A total of 81 victim/survivors from diverse demographics took part in the survey. Results showed that 70% victim/survivors of domestic abuse were willing to share their digital data with the police if AI technology was used. Victim/survivors’ feelings of being ‘digitally strip searched’ was less clear as the responses were more evenly distributed. Comments in the text boxes suggest that victim/survivors of domestic abuse are curious about how AI can be used to help police with their enquiries but have concerns about the bias of such a programme which is, at least in part, linked to a mistrust of the police. Victim/survivors were also aware of the importance of understanding TFCC within a wider context and were unclear as to the programme’s ability to do this.

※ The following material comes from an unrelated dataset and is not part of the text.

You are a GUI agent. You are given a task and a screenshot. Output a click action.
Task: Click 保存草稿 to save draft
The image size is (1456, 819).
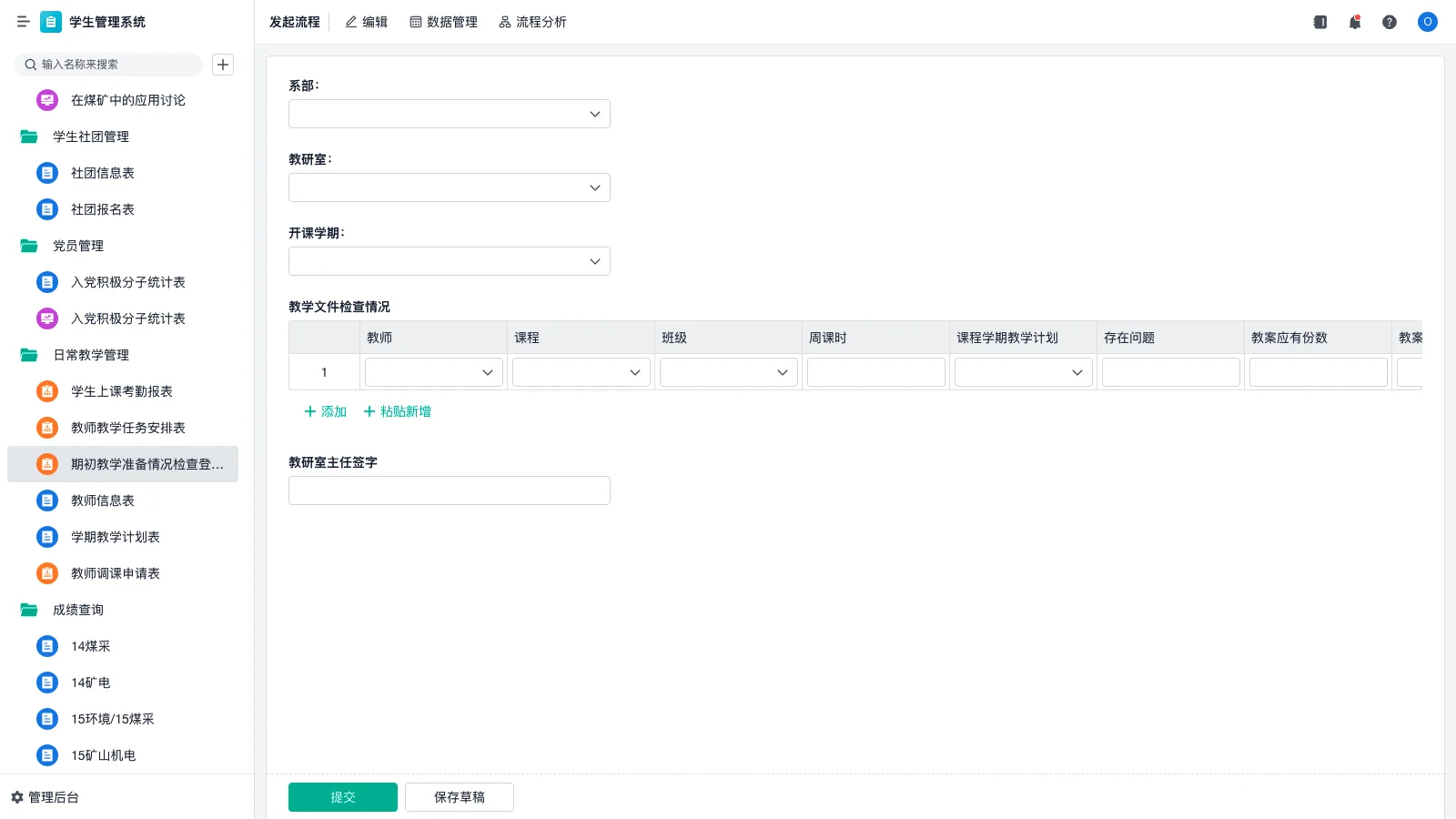(x=460, y=796)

More qualitative research is required to gain an in-depth understanding of survivor/victims concerns and hopes for using AI in police investigations in the future.
AI’s ability to understand the digital data within the wider context was echoed by some of the 28 police staff who participated in this survey. The issue of bias by this technology was also an issue. Research shows that concern relating to AI bias is often misplaced as it is the data that is subject to bias, not the programme itself. To mitigate against this potential bias, further exploration is required utilising larger data sets. The result of both surveys’ also suggests that educating the public to dispel some of the myths around AI technology would be beneficial.

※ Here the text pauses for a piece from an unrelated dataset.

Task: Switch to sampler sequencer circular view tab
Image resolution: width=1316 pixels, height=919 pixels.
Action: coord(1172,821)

Domestic abuse cases involving TFCC were identified from newspapers and public databases. Six court transcripts were obtained, the digital communication between (alleged) perpetrators and the victim/survivors was removed, anonymised, and entered onto a data base. This provided a usable dataset of 219 messages. Because this research focussed on understanding the behaviour of (alleged) perpetrators of TFCC only communication threads of (alleged) perpetrators were used. This provided a total of 250 relevant messages which were enriched with an additional 242 perpetrator messages obtained from online repositories. Data instances that represent the absence of coercive and controlling behaviour were retrieved from twitter, bringing the total number of messages used in this research to 1012.
Three classifiers (software systems that process text data at scale) were used in this study namely Random Forest, SVM Linear and RBF. All were trained with embeddings from BERT, GPT2, GloVe and Word2Vec. Results showed the technologies are both fast and accurate in predicting perpetrators of domestic abuse. Based on these encouraging findings further research is necessary, with larger data sets, to train models to have an in-depth understanding of TFCC and test its application to diverse real-world scenarios.
This research has tested the feasibility of AI technology to address government concerns about the rate of convictions relating to cases of sexual and domestic abuse. Findings indicate public support (albeit cautious) on behalf of police and victim/survivors for using AI in police investigations. Early results suggest that this technology would quicken the police’s ability to process digital data, cut down on the length of time they hold victim/survivor phones, limit delays in court processing and reduce the number of victim/survivors of TFCC who withdraw from cases. Further research is required to test the generalisability of this project and determine how it could best be used to increase the efficiency and effectiveness of the Criminal Justice System when dealing with domestic abuse cases.